Enganados, os moradores disseram à reportagem que precisaram pedir dinheiro emprestado para bancar parte da construção das cisternas —tecnologia social que armazena água da chuva para consumo.
Algumas desistiram de participar do programa por causa da dificuldade financeira.
Após questionamento da reportagem na última semana, o ministério, rebatizado de Integração e Desenvolvimento Regional com a posse de Luiz Inácio Lula da Silva no dia 1º, informou que, diante da gravidade do caso, iria suspender a entidade responsável pela cobrança.
A direção da Ceapa disse à Folha que cobrou a contrapartida dos moradores porque considerou inicialmente que as prefeituras iriam arcar com parte dos custos das obras. Como não houve essa contribuição, disse, se viu obrigada a pedir a participação dos beneficiários.
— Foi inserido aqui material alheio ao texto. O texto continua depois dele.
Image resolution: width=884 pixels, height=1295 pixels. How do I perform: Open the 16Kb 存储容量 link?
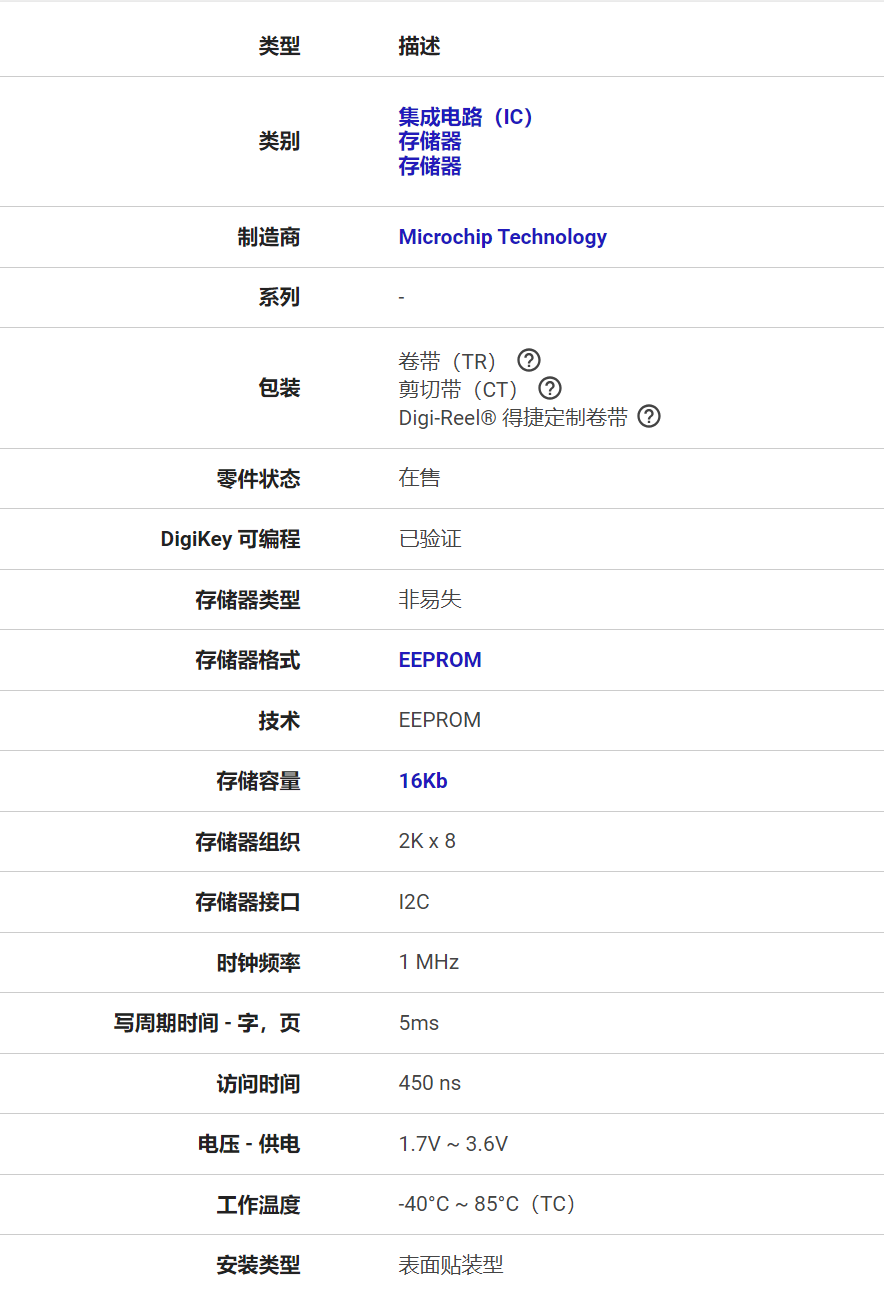pyautogui.click(x=423, y=781)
Após questionamentos, afirmou que passou a ressarcir os beneficiários.
Entre os moradores que tiveram que assumir os custos está o casal Eva Pereira Silva, 54, e Antônio Aguimar da Silva, 60, de Vertente, uma das comunidades isoladas de Coração de Jesus (a 450 km de Belo Horizonte), município contemplado pelo convênio.
Eles deixaram de investir R$ 870 que emprestaram do banco na plantação de capim e preparação do solo, tendo em vista a criação de animais, para acessar o Programa de Cisternas.
O dinheiro acabou sendo usado na compra de cinco metros de areia lavada e na contratação de um ajudante de pedreiro que pudesse abrir um buraco no solo —cujo espaço servirá para acomodar a cisterna de 16 mil litros.
Essa foi a condição estabelecida pelos representantes do convênio para que as famílias entrassem no programa.
Além de comprar a areia e, em alguns casos, complementar o material com alguns sacos de cimento, as famílias tiveram que trabalhar como ajudantes do pedreiro contratado pela empresa e fornecer a alimentação dele.
Quem não tivesse condições de fazer o serviço, por alguma questão de idade ou saúde, deveria pagar um servente.
Para economizar tempo e dinheiro, o casal Silva acabou pegando na enxada e ajudando a terminar a escavação. Quando a reportagem da Folha esteve na casa deles, em novembro passado, fazia quase quatro meses que eles haviam comprado a areia e pouco mais de um mês que haviam aberto o buraco.
Só que, até a publicação desta reportagem, a cisterna não havia sido construída e parte da areia já havia ido embora com a chuva.